__Task directions__:
Reproduce each entry exactly as it reads. Leave the images out.
START Working data
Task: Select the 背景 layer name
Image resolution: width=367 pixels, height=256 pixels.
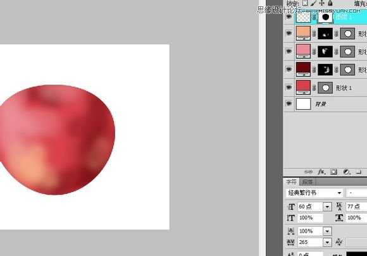Action: pos(321,104)
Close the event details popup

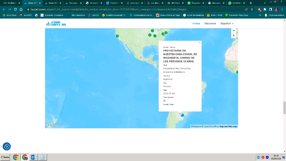click(x=200, y=43)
END Working data
__Response for this exercise__:
Task: Select the 背景 layer name
Image resolution: width=367 pixels, height=256 pixels.
Action: pos(321,104)
Close the event details popup

click(x=200, y=43)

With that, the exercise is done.